Begin Page extract

Several analytical techniques, such as inductively coupled plasma-optical emission spectrometry (ICP-OES), inductively coupled plasma-mass spectrometry (ICP-MS), spectrophotometry, and atomic absorption spectrometry (AAS), are available for the determination of heavy metals with sufficient sensitivity for most applications.1 However, it is difficult to directly determine extremely low concentrations of the required trace elements by these methods without preconcentration and separation. The limitations are associated not only with the insufficient sensitivity of these techniques, but also with matrix interference. For this reason, preliminary preconcentration and separation of trace elements from matrix are often required.

The most widely used techniques for the separation and preconcentration of trace elements include liquid–liquid extraction,2–4 coprecipitation,5–8 ion exchange,9 cloud point extraction,10–13 and solid-phase extraction (SPE).14–18 Among these, SPE has become increasingly popular compared to classical preconcentration and separation methods. SPE offers a high enrichment factor, rapid phase separation, is low in cost, consumes less organic solvent, and is able to be combined with different detection techniques in on- or offline mode.

As a new solid-phase extractant, nano-calcium titanate has been applied successfully in separation and enrichment.19,20 However, because of the small granules of nano-calcium titanate powder, it is difficult for it to subside in water, is easily lost, and is difficult to recycle. Thus, loading the nano powder in the carrier or making porous material is an effective way to solve this problem.21–25 However, the loaded powder particles can easily fall off and flow away during use, resulting in a decline in adsorption capacity.

End Page extract
Begin Data excerpt

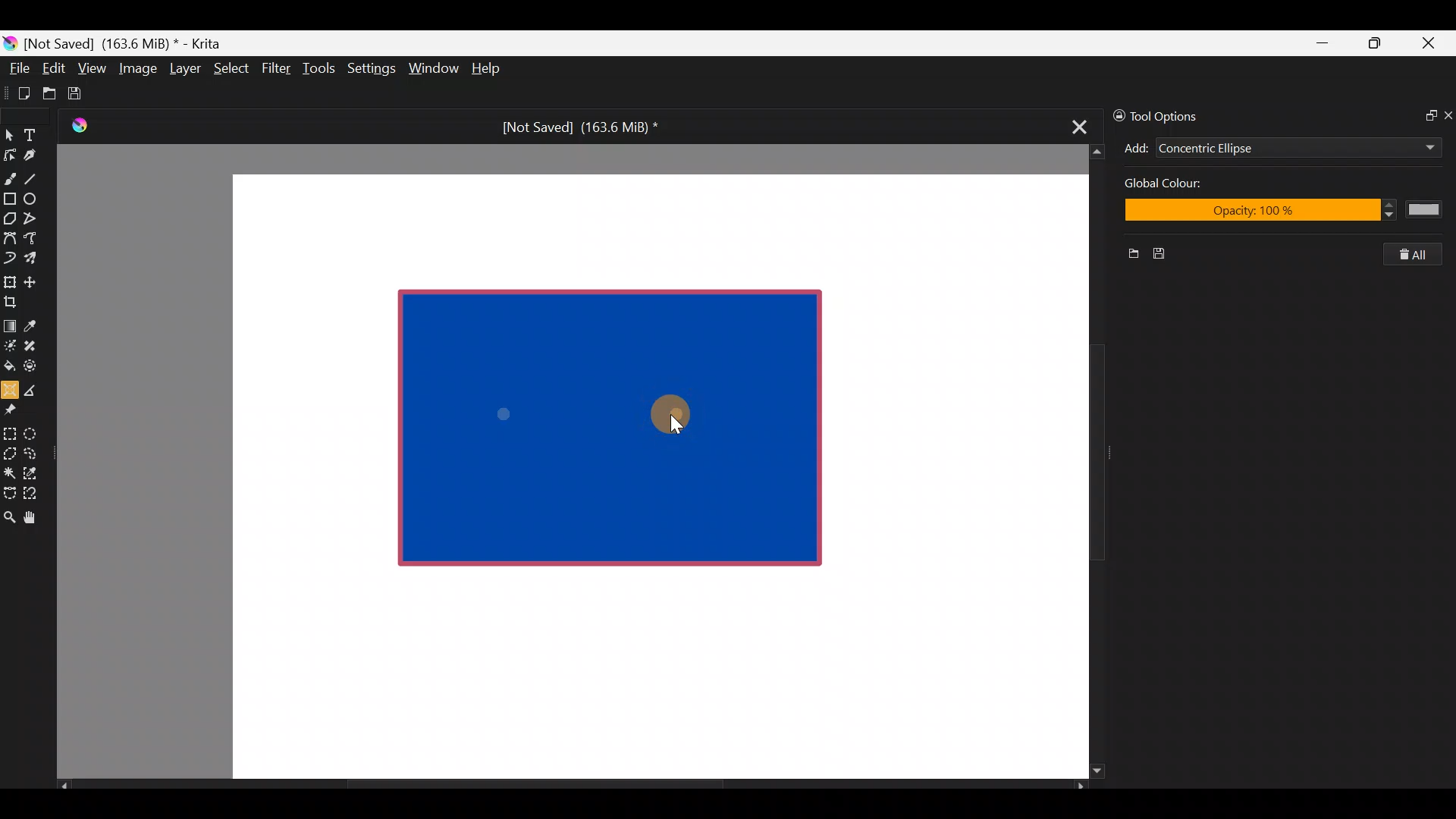  I want to click on Elliptical selection tool, so click(35, 431).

End Data excerpt

#### Problems:
a) In the passage on trace-element preconcentration, why are preliminary preconcentration and separation often required? Answer in one to three sentences.
b) Return the part of the trace-element passage from "Several analytical techniques, such" up to and including "are often required.", word for word.
The material was taken from a source separate from the passage.

#### Outputs in order:
a) Techniques such as ICP-OES, ICP-MS, spectrophotometry, and AAS struggle to determine extremely low concentrations of trace elements directly. The text attributes this both to their insufficient sensitivity and to matrix interference.

b)
Several analytical techniques, such as inductively coupled plasma-optical emission spectrometry (ICP-OES), inductively coupled plasma-mass spectrometry (ICP-MS), spectrophotometry, and atomic absorption spectrometry (AAS), are available for the determination of heavy metals with sufficient sensitivity for most applications.1 However, it is difficult to directly determine extremely low concentrations of the required trace elements by these methods without preconcentration and separation. The limitations are associated not only with the insufficient sensitivity of these techniques, but also with matrix interference. For this reason, preliminary preconcentration and separation of trace elements from matrix are often required.